Evelyn Glennie, April 11
Keeping it Scottish, the world’s premier orchestral percussionist Evelyn Glennie (April 11) performs with the Community Engagement Lab Orchestra as the concluding event in a week-long educational tour of Vermont. Glennie is dazzling to watch and even more incredible to hear, as she makes music from her vast array of percussion instruments…or from a tin can and a stick. Brazil’s astonishing Companhia Urbana de Dança (April 14) comprises Rio street dancers as choreographed by founder Sonia Destri. The result is the excitement of hip-hop and capoeira, pushed to a new level by Destri’s moves. They’re an electrifying young company you’ll be hearing a lot more from. A student matinee favorite, the Peking Acrobats (April 15) bring their centuries-old mix of trick-cycling, tumbling, balance, and somersaulting for a return engagement.

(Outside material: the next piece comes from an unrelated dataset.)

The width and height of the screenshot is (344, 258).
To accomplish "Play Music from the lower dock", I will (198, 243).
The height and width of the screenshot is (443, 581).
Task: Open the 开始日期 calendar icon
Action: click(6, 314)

Quite possibly the greatest living jazz composer (she gets my vote), Maria Schneider (April 20) and her incomparable orchestra return to the Flynn for the first time since 2008. She’ll debut a new work, co-commissioned by the Flynn. Fado, that sad and sensuous music of Portugal, has received a youth transfusion over the last decade. The greatest of these new re-interpreters is Ana Moura (April 29), who immerses herself in tradition while also updating the genre through collaborations with her admirers, which include Prince and the Rolling Stones. When the Alonzo King LINES Ballet (May 4) takes the Flynn stage for the first time in more than a decade, the company will be dancing to the sounds of nature, thanks to an intriguing collaboration with composer/ecologist Bernie Krause. Krause records natural sounds and turns them into soundscapes, and I’m intrigued to see how King’s beautifully fluid dancers interpret these sounds.
Alonzo King LINES Ballet, May 4
FlynnSpace most certainly deserves its own long article, as this year we’ve planned one of our basement space’s most ambitious seasons ever. But if I can only mention a few, they include avant garde jazz pianist Matthew Shipp (September 18); local jazz musician/composer Brian McCarthy’s ambitious jazz suite of songs built around Civil War themes (November 6-7); the hilarious and profound dancing of Monica Bill Barnes & Co. (December 3), last seen to such great effect on the MainStage with Ira Glass; the Bang on a Can All-Stars performing Brian Eno’s magical Music for Airports (February 19); Soovin Kim & the Ying Quartet playing Beethoven (February 27-28); the National Theatre of Scotland’s fever dream of a musical comedy, The Strange Undoing of Prudencia Hart (April 8-10), spoken in verse and set in a bar (in FlynnSpace, the audience doubles as the bar’s patrons); and, the show I am most looking forward to this whole season, a performance by Inuit throat singer Tanya Tagaq (May 14), who channels punk and avant-garde into a wordless display that is as much an exorcism as a performance. Not for everyone, certainly, but if it’s for you, I’ll see you there.